Rewrite the items from the line containing "Наука (32, 1317)" through the line containing "Компании (41, 1229)", substituting "Казани" for "Москвы" and leaving everything else unchanged.

-- Begin Data provided --

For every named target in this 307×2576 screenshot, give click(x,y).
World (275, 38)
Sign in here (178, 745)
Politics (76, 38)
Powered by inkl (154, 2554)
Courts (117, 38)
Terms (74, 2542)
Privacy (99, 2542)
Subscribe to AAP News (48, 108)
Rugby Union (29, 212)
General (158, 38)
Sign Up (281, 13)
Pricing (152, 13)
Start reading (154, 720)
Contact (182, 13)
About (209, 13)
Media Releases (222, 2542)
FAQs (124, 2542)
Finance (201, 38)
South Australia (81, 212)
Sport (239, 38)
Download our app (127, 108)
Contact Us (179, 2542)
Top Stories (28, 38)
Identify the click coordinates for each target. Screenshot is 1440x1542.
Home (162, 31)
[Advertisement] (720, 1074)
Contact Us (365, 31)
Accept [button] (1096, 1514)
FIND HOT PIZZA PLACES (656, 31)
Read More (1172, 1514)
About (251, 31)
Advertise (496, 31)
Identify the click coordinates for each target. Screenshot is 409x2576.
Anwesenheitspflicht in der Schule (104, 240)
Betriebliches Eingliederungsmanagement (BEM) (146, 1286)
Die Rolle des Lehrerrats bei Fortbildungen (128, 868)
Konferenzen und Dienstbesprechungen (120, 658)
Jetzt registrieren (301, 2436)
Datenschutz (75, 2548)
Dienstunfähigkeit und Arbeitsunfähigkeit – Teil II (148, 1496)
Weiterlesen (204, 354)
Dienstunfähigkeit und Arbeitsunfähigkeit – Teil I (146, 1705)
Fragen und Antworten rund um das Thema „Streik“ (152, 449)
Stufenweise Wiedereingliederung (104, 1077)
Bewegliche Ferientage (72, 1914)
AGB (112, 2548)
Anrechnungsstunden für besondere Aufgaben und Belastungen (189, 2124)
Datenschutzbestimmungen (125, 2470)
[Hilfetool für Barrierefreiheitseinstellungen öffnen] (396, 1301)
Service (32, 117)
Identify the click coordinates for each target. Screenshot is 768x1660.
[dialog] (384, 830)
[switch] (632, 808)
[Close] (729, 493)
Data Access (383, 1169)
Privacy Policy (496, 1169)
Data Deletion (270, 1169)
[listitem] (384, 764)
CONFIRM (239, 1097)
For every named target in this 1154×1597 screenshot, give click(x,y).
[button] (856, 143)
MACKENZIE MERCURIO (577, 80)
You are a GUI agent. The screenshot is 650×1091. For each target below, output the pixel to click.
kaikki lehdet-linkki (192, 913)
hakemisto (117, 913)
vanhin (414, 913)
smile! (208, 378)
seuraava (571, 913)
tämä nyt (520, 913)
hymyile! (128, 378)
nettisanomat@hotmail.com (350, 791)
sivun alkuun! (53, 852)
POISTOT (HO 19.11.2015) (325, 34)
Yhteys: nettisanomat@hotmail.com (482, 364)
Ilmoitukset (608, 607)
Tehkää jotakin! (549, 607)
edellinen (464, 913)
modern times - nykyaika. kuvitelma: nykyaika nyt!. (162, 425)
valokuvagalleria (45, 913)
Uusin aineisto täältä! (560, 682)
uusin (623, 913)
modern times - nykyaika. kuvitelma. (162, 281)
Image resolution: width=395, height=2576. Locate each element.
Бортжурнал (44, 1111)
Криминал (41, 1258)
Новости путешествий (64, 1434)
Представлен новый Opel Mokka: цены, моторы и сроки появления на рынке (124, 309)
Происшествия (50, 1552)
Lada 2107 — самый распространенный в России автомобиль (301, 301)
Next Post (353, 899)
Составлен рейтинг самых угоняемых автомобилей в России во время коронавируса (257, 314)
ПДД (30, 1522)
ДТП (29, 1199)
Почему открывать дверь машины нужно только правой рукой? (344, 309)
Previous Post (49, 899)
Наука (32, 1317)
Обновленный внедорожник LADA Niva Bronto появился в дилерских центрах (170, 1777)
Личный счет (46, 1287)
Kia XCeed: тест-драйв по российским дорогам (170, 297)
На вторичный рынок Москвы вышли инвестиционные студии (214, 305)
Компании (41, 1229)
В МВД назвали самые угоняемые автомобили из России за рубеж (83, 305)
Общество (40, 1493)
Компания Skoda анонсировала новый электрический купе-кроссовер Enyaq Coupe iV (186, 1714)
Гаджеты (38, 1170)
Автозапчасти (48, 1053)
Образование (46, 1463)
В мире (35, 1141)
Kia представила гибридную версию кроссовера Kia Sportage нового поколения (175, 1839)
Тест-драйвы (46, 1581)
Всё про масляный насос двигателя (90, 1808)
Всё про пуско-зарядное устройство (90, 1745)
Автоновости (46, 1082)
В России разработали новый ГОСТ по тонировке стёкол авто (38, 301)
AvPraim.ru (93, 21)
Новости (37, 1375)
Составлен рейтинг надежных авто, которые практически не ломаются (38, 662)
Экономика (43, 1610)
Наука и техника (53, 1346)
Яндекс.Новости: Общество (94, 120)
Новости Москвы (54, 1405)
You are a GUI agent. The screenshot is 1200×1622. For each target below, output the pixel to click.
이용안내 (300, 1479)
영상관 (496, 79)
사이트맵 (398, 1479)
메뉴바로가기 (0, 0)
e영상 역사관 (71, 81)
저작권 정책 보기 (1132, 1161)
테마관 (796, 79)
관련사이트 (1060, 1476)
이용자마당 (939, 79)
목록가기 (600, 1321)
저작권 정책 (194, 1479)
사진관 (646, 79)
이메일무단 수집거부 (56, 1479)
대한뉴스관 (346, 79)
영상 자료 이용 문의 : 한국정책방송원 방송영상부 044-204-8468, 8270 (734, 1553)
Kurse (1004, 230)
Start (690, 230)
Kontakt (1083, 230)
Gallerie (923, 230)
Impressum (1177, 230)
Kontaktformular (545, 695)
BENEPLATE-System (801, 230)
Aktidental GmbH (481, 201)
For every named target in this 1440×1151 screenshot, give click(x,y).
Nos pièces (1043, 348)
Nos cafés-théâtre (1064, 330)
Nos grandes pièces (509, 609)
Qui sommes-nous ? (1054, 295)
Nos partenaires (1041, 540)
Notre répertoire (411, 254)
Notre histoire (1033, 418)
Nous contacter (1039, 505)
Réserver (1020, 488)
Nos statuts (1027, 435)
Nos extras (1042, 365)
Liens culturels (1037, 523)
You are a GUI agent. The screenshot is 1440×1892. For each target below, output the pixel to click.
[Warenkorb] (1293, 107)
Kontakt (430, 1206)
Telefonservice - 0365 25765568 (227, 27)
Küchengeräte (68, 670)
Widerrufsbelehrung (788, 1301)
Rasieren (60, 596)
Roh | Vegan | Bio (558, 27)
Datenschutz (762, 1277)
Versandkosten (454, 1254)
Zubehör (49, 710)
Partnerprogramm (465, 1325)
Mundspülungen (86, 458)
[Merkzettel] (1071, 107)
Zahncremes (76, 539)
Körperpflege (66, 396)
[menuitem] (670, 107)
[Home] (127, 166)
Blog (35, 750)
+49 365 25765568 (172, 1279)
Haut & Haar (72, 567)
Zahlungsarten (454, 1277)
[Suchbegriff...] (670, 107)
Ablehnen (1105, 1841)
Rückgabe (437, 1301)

-- End Data provided --

Answer -
Наука (32, 1317)
Обновленный внедорожник LADA Niva Bronto появился в дилерских центрах (170, 1777)
Личный счет (46, 1287)
Kia XCeed: тест-драйв по российским дорогам (170, 297)
На вторичный рынок Казани вышли инвестиционные студии (214, 305)
Компании (41, 1229)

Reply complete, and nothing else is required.